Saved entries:
= Beginning of Section =

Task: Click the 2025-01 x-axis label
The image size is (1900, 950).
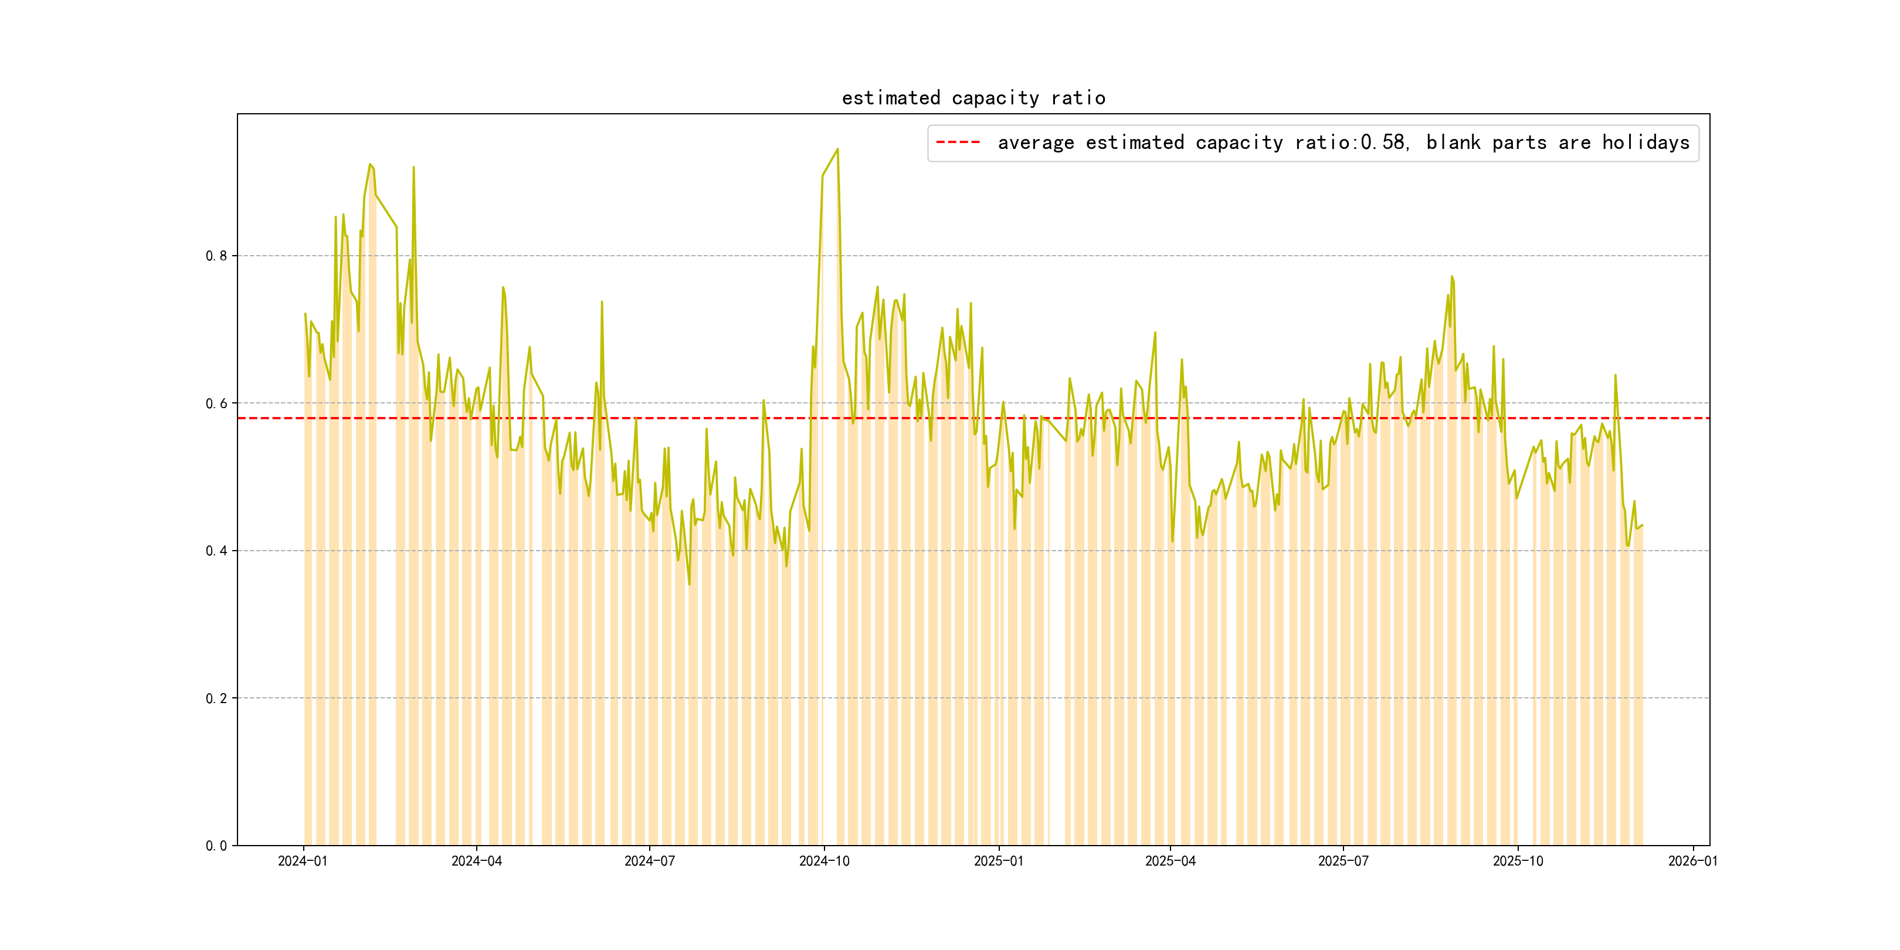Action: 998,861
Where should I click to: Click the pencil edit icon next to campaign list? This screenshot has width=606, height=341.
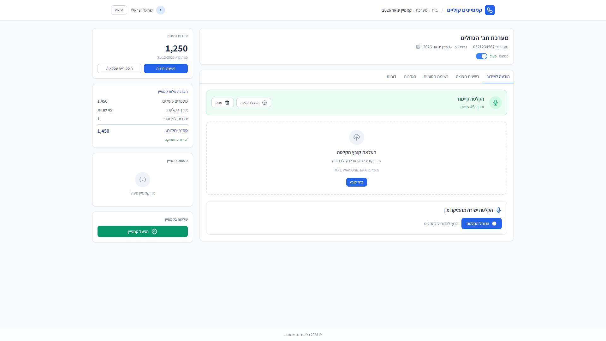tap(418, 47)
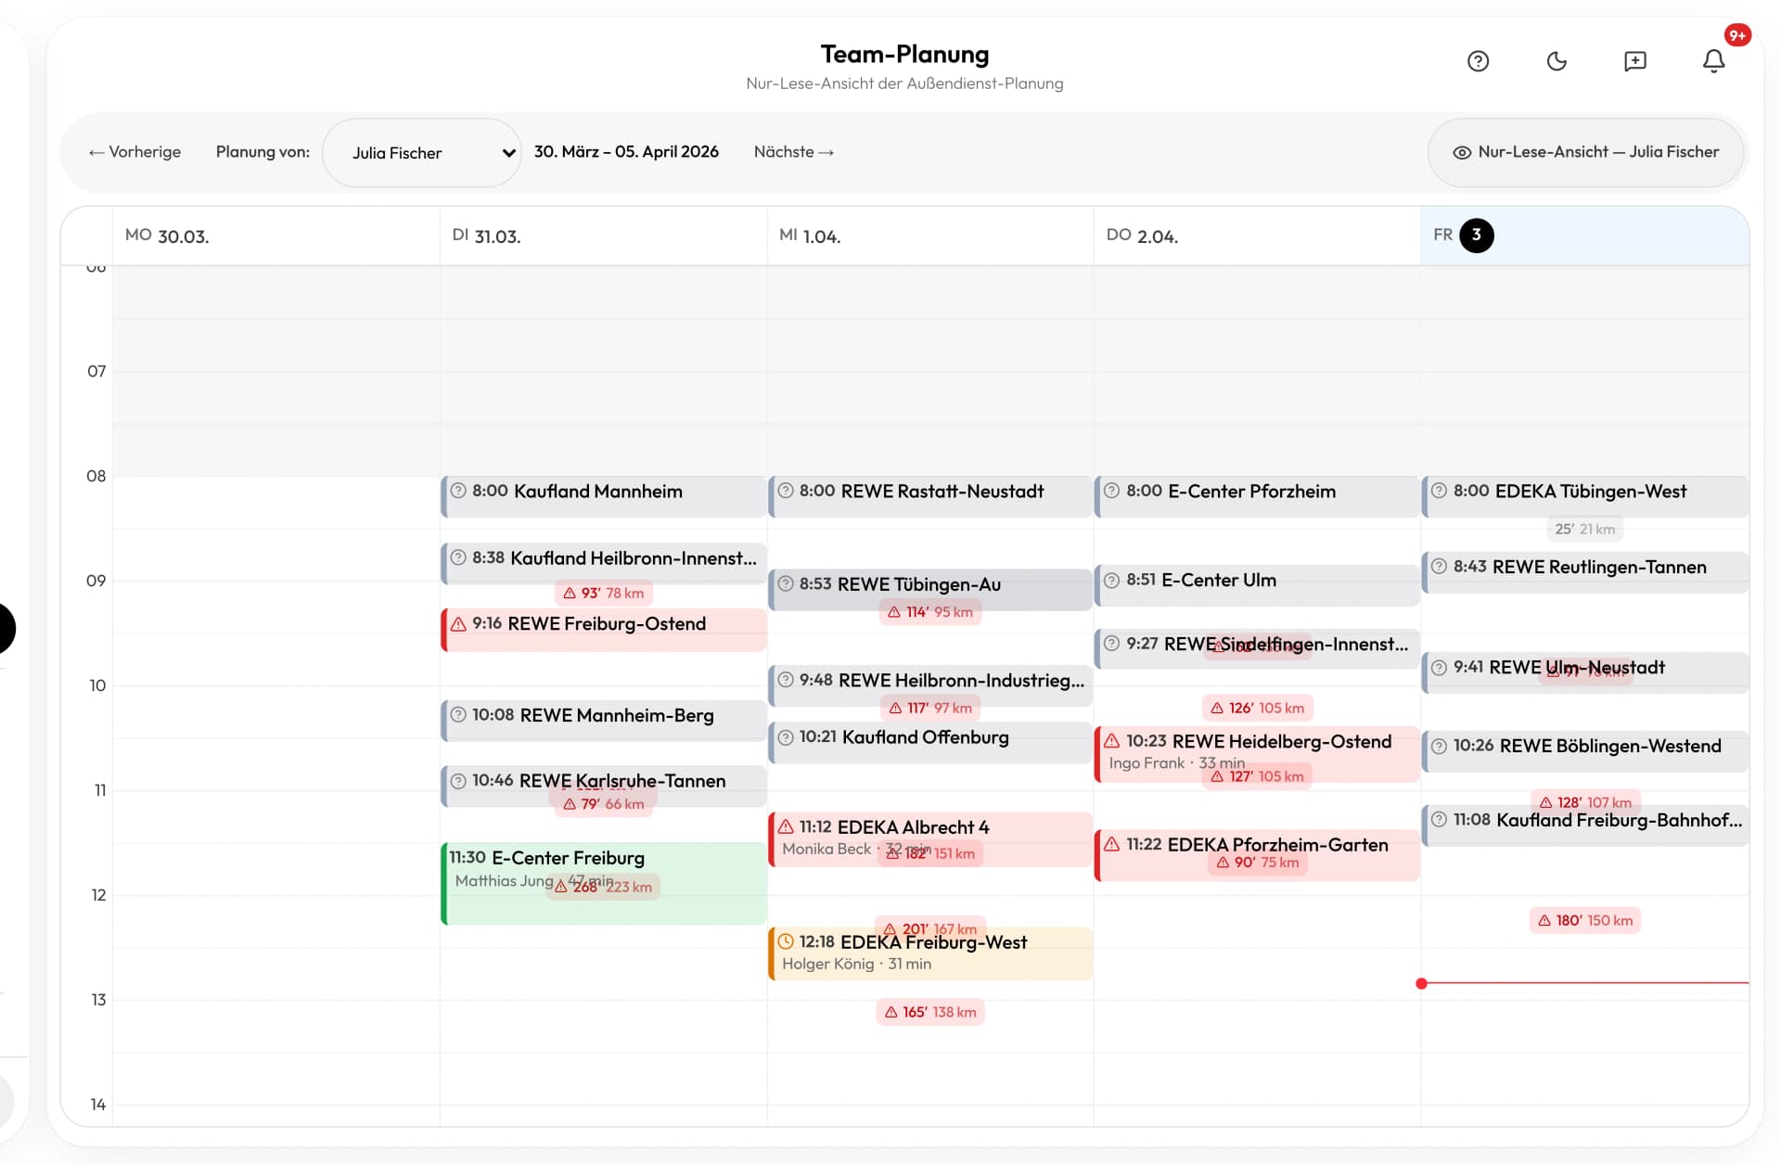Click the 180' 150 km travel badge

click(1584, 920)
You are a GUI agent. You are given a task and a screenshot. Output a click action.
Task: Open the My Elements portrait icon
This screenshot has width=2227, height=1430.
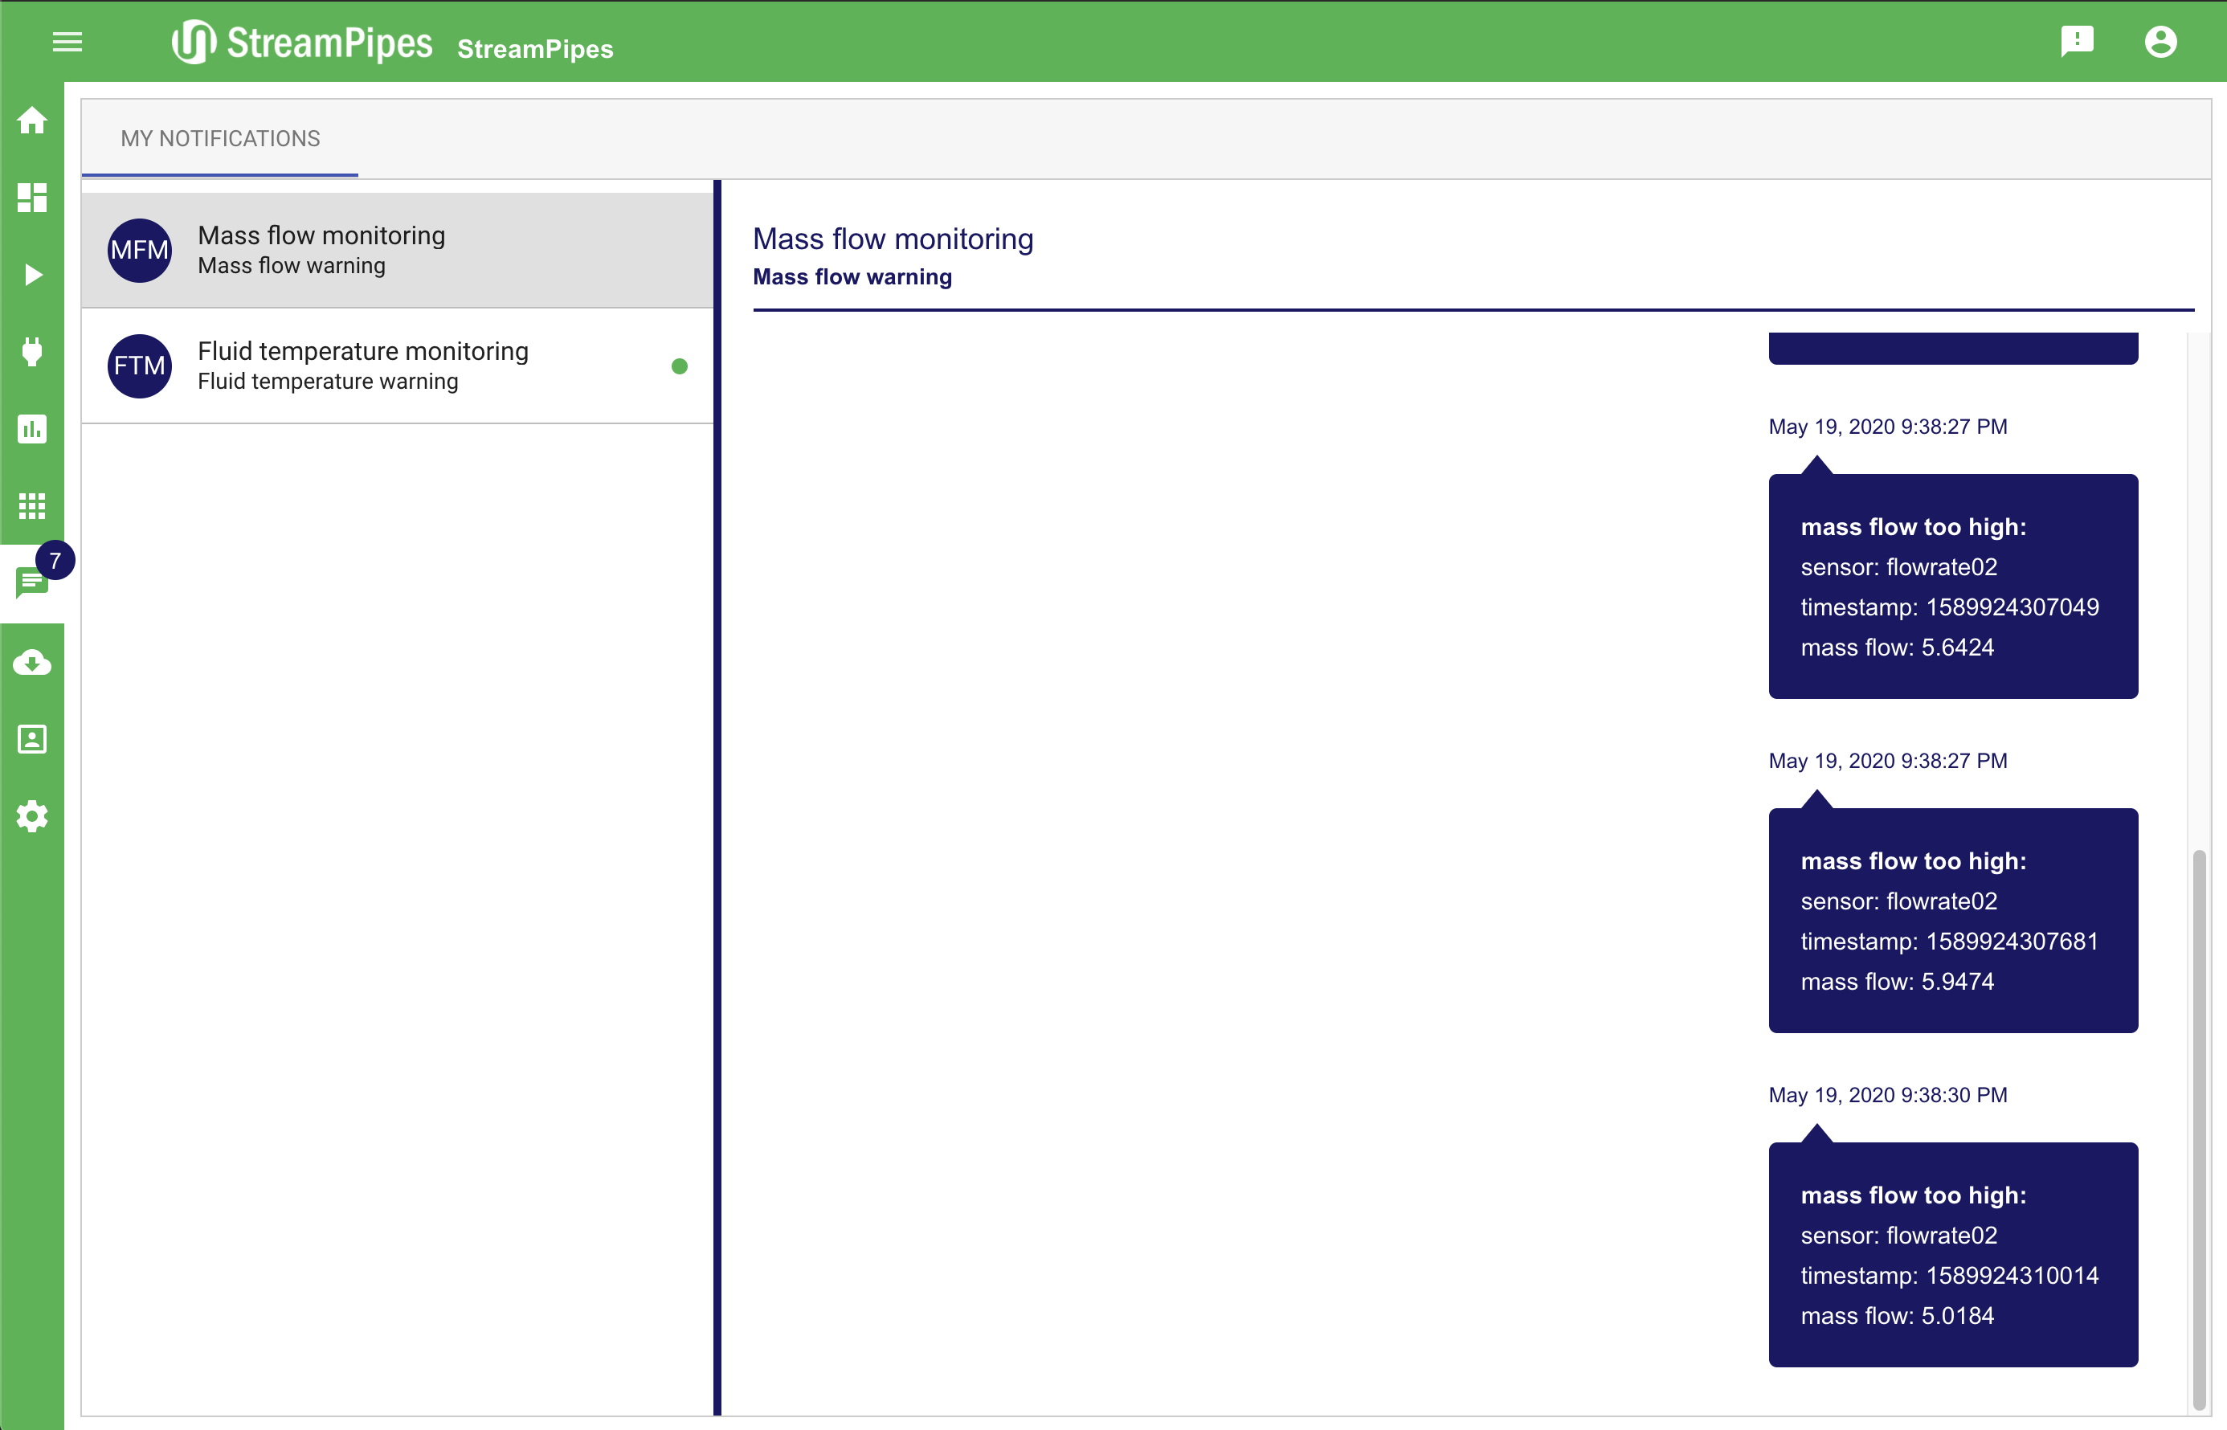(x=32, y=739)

= End of Section =

- ASSIGNMENT -
Copy out the data verbatim, with no pictures.

- OUTPUT OF THE TASK -
Task: Click the 2025-01 x-axis label
The image size is (1900, 950).
Action: 998,861
Where should I click to: Click the pencil edit icon next to campaign list? This screenshot has width=606, height=341.
tap(418, 47)
Click the 180' 150 km travel badge

click(1584, 920)
You are a GUI agent. You are given a task and a screenshot. Output a click action.
Task: Open the My Elements portrait icon
This screenshot has width=2227, height=1430.
(x=32, y=739)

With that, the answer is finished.